**Task**
Output range, inclusive: from the line containing "Instruction: Click the" to the line containing "Open Users via". Restate those lines from the data below word for word and only those.

(Beginning of Listed records)

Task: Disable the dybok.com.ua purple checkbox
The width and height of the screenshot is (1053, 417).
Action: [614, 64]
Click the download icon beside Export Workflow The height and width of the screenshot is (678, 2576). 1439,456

(End of Listed records)
(Beginning of Listed records)

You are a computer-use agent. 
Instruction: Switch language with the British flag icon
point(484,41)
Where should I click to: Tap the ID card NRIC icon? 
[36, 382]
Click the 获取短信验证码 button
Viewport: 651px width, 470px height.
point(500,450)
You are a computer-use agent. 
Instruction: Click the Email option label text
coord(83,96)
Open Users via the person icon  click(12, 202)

(End of Listed records)

**Written reply**
Instruction: Click the Email option label text
coord(83,96)
Open Users via the person icon  click(12, 202)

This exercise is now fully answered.